Search the records below for "Toggle"; copy each line that has it.

═══ Source material

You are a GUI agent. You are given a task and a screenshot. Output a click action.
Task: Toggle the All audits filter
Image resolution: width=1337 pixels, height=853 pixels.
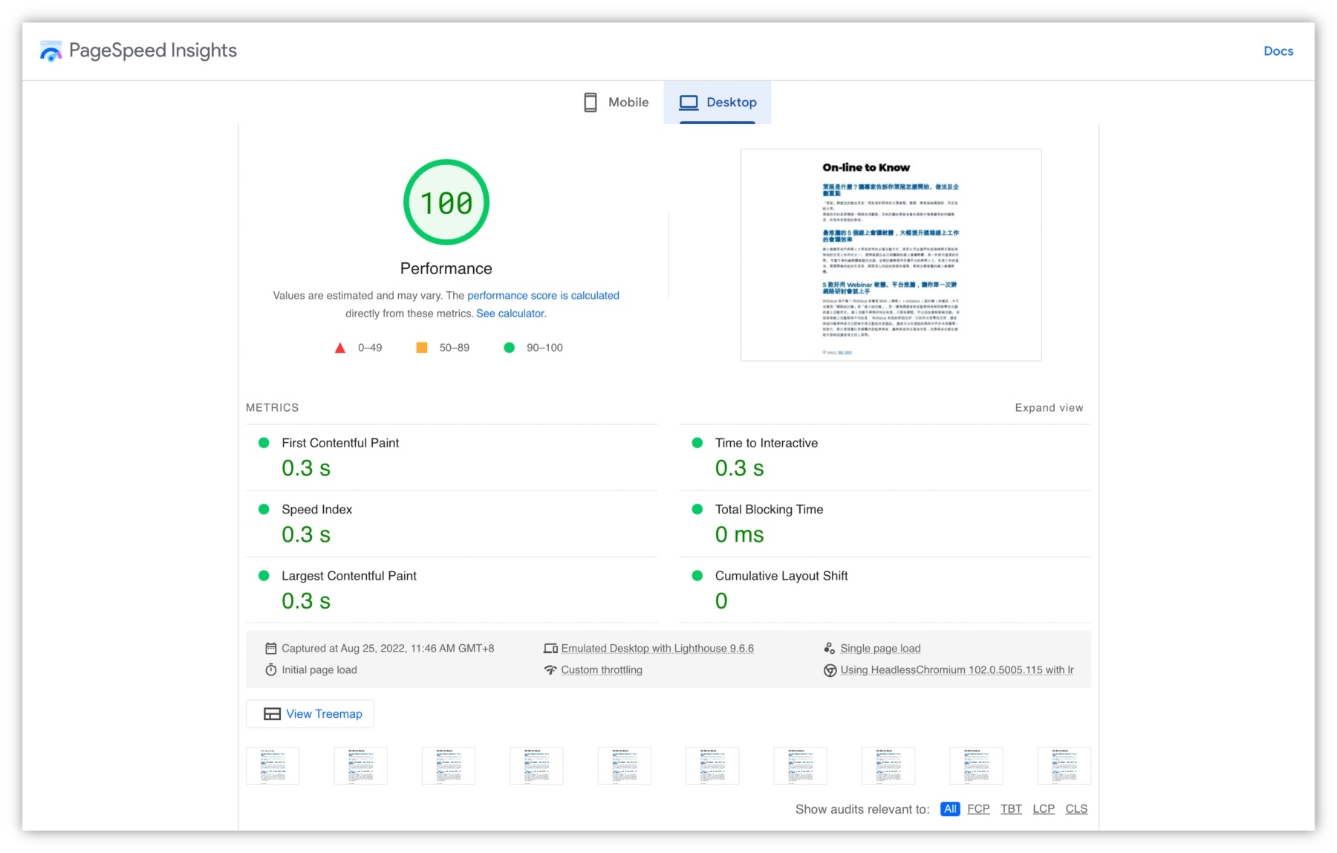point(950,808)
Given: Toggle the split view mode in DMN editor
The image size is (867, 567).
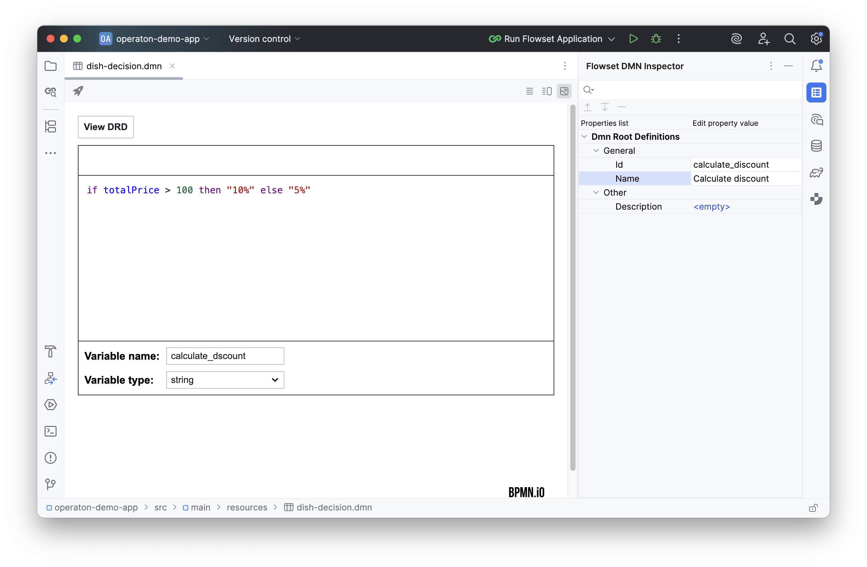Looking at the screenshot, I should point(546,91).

══════

> **Solution to this problem**
Task: Toggle the All audits filter
Given: Toggle the split view mode in DMN editor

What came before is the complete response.